Quizás ese vacío sea una pista. Una señal de que venimos de algo más grande. Porque si no tuviéramos sed, no habría agua. Si no tuviéramos hambre, no existiría el alimento. ¿Por qué andaríamos buscando algo que no existe?
Lo que sí sabemos es que somos animales. Animales racionales, sí, pero animales al fin. Y como tales, formamos parte de la naturaleza, del universo. No es que estemos en el universo: somos el universo. Por lo tanto:
Somos el universo tratando de mirarse al espejo.
Es una frase simple, y sin embargo encierra una intuición abismal. No somos espectadores de lo que ocurre allá afuera: somos parte del tejido mismo de la realidad, hechos de la misma materia que las estrellas, los árboles, las galaxias. Todo lo que somos —cada célula, cada átomo, cada pensamiento— ha surgido de este cosmos.
Y sin embargo, hay algo en nosotros que observa, que se pregunta, que busca sentido. Algo que se interroga sobre su origen, su destino, su razón de ser. En nosotros, el universo ha dado un paso más: ha desarrollado conciencia, se ha vuelto capaz de reflexionar sobre sí mismo.
Cuando nos miramos al espejo, lo hacemos con ojos humanos. Pero en ese acto hay algo más profundo ocurriendo: el universo se contempla a sí mismo a través de nuestra mirada. Lo que sentimos como una búsqueda personal —ese impulso por comprendernos, por ir más allá de lo aparente— es, en realidad, el propio universo en movimiento, intentando reconocerse.
Quizá por eso sentimos ese vacío, esa inquietud, esa sed insaciable de algo más: porque somos conciencia fragmentada buscando volver a una totalidad que intuimos, aunque no podamos nombrarla del todo.

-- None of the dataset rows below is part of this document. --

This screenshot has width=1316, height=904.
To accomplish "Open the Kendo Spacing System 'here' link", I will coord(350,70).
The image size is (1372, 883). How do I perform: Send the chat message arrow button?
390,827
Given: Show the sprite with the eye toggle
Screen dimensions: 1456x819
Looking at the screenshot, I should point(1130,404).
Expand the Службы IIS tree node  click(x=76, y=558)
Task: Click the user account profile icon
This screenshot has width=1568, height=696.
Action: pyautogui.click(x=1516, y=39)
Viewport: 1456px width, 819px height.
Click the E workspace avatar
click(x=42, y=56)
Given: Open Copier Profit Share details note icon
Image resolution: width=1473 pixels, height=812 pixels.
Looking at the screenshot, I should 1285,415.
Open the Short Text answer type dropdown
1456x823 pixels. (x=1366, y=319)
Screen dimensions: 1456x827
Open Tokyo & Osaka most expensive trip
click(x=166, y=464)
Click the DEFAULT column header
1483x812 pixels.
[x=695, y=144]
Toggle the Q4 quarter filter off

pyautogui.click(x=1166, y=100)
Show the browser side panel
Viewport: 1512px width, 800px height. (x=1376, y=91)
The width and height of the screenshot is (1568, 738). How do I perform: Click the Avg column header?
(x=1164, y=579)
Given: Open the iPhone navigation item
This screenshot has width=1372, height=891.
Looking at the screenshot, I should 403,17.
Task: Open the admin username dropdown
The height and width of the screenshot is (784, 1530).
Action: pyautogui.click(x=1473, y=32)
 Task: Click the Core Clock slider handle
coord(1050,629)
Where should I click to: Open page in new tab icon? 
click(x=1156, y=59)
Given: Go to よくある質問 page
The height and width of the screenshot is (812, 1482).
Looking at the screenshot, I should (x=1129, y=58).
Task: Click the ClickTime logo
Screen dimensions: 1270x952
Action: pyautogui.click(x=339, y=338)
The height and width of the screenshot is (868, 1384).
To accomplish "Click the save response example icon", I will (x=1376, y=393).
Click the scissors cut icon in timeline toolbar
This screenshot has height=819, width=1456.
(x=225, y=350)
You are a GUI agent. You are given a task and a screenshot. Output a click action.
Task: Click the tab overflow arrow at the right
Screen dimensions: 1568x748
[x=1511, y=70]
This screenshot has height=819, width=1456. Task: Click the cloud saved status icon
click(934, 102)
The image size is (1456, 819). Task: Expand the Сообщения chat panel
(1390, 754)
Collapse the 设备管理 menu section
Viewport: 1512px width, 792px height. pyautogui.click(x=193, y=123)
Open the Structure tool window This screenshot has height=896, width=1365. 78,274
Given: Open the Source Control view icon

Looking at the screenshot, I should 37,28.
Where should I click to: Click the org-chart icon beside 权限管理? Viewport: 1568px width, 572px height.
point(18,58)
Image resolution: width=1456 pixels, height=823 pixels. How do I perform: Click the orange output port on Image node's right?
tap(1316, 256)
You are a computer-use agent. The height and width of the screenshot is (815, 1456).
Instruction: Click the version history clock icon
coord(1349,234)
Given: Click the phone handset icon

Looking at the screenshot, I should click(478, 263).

Nuestra conciencia, nuestras preguntas, nuestros miedos y anhelos, son el eco de algo mayor que se expresa a través de nosotros. Y quizás tenga sentido que así sea, porque esos mismos impulsos fundamentales ya aparecen en los relatos míticos más antiguos: Eros como fuerza que todo lo mueve, Psique en busca de su destino, Inanna descendiendo al inframundo, el alma que en el hinduismo busca fundirse con el Uno. La mitología parece hablarnos desde siempre de lo mismo: del deseo profundo de reencontrarnos con lo que somos.
Somos el universo tratando de mirarse al espejo… y el reflejo no siempre es claro. A veces está nublado por el ego, por el miedo, por el deseo. Pero incluso esas distorsiones son parte del proceso. El acto de mirar ya es significativo. Ya es, en sí, un gesto de trascendencia.
Y tal vez, solo tal vez, nuestra tarea no sea descifrar todos los misterios, sino aprender a habitar la pregunta. A permanecer ante el espejo sin huir, sin romperlo, sin exigirle certezas. Dejar que nos devuelva, sin filtros, lo que realmente somos: conciencia hecha de materia, polvo de estrellas con memoria, vacío con voz propia, fragmento del todo que, al mirarse, intuye que nunca ha estado separado.